Do LLMs Dream of Ontologies?

Marco Bombieri,Paolo Fiorini,Simone Paolo Ponzetto,Marco Rospocher
2024-01-26
Abstract:Large language models (LLMs) have recently revolutionized automated text understanding and generation. The performance of these models relies on the high number of parameters of the underlying neural architectures, which allows LLMs to memorize part of the vast quantity of data seen during the training. This paper investigates whether and to what extent general-purpose pre-trained LLMs have memorized information from known ontologies. Our results show that LLMs partially know ontologies: they can, and do indeed, memorize concepts from ontologies mentioned in the text, but the level of memorization of their concepts seems to vary proportionally to their popularity on the Web, the primary source of their training material. We additionally propose new metrics to estimate the degree of memorization of ontological information in LLMs by measuring the consistency of the output produced across different prompt repetitions, query languages, and degrees of determinism.

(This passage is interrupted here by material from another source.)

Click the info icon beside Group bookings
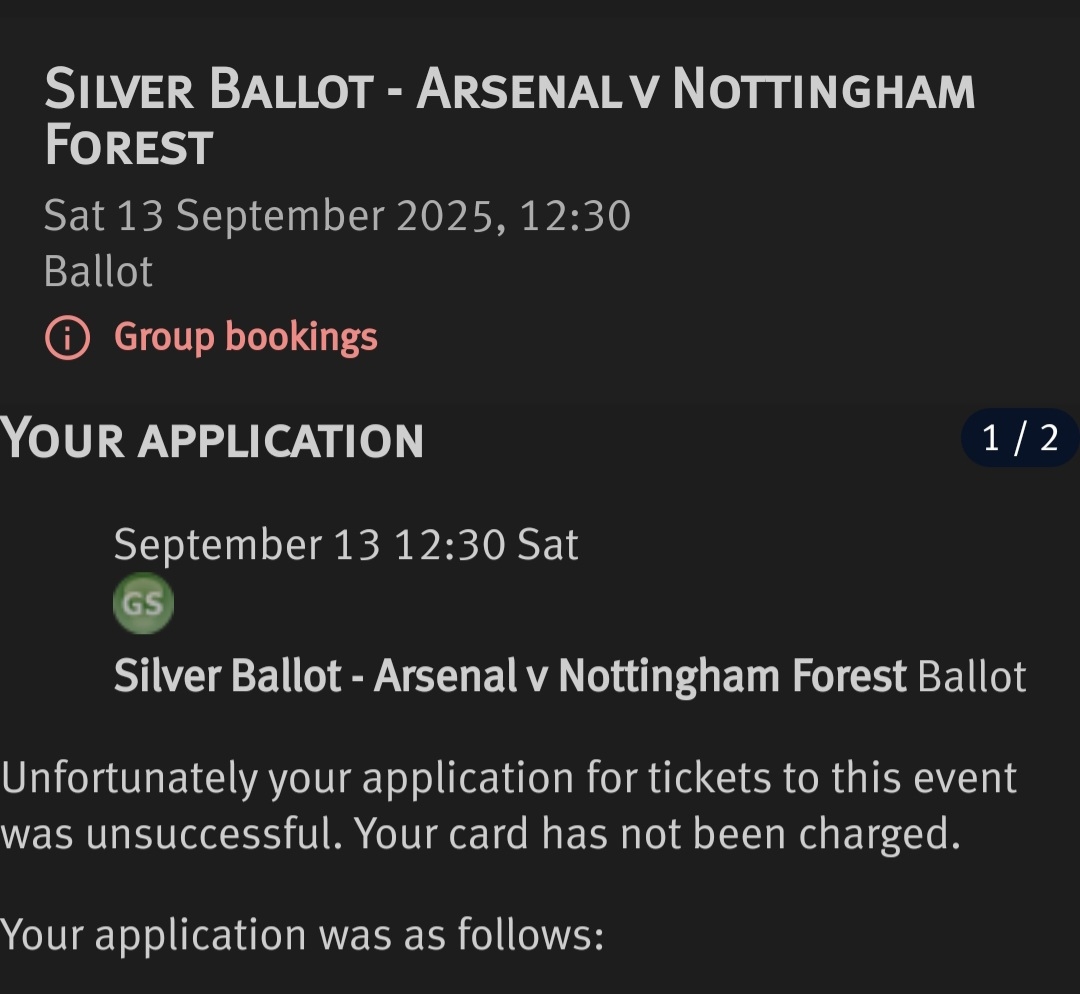 pyautogui.click(x=67, y=338)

Computation and Language,Artificial Intelligence
What problem does this paper attempt to address?
This paper explores whether and to what extent large language models (LLMs) remember the information from a known domain. The research found that LLMs do partially remember the concepts from the mentioned domain in the text, but the degree of memorization seems to be proportional to the popularity of the concepts on the web, suggesting that their main training material - web text - serves as the source of information. The paper also proposes new metrics to estimate the degree of domain information memorization in LLMs, by measuring the output consistency under different prompts repetition, query language, and determinism. The findings align with the working principles of human memory, implying that LLMs' memory of certain domains also depends on the frequency of encountering the information in the training material.